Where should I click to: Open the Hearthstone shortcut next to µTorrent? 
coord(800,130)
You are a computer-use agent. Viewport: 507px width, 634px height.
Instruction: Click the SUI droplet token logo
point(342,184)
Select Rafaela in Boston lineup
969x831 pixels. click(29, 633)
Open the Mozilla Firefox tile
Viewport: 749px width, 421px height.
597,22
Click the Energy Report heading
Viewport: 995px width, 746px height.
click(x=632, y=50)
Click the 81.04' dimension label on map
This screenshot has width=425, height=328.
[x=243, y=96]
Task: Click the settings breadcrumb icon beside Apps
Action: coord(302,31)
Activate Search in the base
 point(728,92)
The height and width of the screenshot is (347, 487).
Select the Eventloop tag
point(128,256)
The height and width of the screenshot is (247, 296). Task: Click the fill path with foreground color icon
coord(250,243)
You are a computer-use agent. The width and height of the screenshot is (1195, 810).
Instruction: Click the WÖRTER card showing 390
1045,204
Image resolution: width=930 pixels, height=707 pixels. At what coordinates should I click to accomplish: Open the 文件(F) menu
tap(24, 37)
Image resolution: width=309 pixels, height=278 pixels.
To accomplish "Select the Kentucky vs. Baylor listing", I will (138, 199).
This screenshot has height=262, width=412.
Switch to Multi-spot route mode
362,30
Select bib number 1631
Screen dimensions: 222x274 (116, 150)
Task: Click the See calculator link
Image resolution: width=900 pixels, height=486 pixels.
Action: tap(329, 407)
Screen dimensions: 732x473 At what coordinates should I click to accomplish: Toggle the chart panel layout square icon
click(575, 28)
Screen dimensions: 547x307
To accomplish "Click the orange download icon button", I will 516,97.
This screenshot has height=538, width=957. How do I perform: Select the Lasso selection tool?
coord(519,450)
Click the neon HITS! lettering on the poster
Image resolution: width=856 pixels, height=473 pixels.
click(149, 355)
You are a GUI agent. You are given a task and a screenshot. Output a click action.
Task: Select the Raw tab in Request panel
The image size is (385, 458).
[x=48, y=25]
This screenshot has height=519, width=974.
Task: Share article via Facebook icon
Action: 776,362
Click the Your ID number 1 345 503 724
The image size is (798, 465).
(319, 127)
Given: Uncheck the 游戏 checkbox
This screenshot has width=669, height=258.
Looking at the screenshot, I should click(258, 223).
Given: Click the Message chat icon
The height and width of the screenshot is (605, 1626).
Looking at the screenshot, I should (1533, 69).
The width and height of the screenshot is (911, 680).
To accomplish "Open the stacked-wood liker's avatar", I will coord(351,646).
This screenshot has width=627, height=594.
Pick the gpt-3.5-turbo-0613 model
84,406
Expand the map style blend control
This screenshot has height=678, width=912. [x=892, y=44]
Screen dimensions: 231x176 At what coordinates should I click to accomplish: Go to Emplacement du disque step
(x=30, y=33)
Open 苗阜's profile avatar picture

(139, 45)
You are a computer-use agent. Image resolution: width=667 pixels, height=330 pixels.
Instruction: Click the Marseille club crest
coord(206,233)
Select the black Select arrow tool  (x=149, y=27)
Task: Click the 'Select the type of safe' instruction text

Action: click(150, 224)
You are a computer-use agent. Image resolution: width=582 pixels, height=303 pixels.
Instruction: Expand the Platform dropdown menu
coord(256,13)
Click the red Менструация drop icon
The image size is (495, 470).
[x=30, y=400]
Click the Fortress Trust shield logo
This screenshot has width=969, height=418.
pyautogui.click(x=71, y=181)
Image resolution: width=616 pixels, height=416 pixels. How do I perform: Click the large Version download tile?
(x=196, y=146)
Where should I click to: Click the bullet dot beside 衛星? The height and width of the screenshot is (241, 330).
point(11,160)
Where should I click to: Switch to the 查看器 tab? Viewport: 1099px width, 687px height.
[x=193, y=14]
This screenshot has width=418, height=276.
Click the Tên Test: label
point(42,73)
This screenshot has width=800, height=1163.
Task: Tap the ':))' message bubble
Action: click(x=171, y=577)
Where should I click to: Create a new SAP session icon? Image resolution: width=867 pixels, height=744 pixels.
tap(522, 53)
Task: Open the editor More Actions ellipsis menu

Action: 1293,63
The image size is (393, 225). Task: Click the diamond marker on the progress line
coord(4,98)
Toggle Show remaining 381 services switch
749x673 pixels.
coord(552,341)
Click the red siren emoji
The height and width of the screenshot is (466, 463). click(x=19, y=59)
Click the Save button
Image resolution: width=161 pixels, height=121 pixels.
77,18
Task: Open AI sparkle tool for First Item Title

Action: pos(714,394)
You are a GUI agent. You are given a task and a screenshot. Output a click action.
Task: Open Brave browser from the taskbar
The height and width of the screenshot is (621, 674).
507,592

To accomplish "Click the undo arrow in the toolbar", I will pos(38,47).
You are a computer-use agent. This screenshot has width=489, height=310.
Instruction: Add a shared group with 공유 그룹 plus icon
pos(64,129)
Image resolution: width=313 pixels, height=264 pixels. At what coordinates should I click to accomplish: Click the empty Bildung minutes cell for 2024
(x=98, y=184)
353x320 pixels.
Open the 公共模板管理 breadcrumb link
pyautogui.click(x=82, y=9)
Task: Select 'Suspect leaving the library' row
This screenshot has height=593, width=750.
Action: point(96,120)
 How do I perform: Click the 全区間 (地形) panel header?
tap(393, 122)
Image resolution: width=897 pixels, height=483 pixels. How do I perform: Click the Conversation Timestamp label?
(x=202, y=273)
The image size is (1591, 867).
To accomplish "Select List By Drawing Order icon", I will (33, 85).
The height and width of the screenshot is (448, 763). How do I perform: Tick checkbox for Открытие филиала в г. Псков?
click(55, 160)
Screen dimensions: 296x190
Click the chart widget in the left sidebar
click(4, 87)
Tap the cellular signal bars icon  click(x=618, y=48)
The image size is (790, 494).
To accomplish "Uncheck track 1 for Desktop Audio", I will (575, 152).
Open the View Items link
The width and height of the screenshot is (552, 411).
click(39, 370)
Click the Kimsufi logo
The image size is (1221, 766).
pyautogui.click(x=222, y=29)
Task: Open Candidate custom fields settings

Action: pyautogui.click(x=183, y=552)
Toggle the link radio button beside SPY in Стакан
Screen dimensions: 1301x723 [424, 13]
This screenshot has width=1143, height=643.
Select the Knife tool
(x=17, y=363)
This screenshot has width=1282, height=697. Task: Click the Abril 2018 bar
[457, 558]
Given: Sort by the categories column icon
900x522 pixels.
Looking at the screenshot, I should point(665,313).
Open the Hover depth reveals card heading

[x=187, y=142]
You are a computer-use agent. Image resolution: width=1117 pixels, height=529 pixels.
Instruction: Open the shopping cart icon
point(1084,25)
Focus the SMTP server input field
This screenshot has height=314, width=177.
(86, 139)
※ ※ ※
> _GIVEN INSTRUCTION_: Copy the listing from the line with "Screen dimensions: 231x176" up to and including the line with "(x=196, y=146)", renaming "computer-use agent" to "GUI agent" and leaving everything else unchanged.

> _FINAL ANSWER_:
Screen dimensions: 231x176 At what coordinates should I click to accomplish: Go to Emplacement du disque step
(x=30, y=33)
Open 苗阜's profile avatar picture

(139, 45)
You are a GUI agent. Image resolution: width=667 pixels, height=330 pixels.
Instruction: Click the Marseille club crest
coord(206,233)
Select the black Select arrow tool  (x=149, y=27)
Task: Click the 'Select the type of safe' instruction text

Action: click(150, 224)
You are a GUI agent. Image resolution: width=582 pixels, height=303 pixels.
Instruction: Expand the Platform dropdown menu
coord(256,13)
Click the red Менструация drop icon
The image size is (495, 470).
[x=30, y=400]
Click the Fortress Trust shield logo
This screenshot has width=969, height=418.
pyautogui.click(x=71, y=181)
Image resolution: width=616 pixels, height=416 pixels. How do I perform: Click the large Version download tile?
(x=196, y=146)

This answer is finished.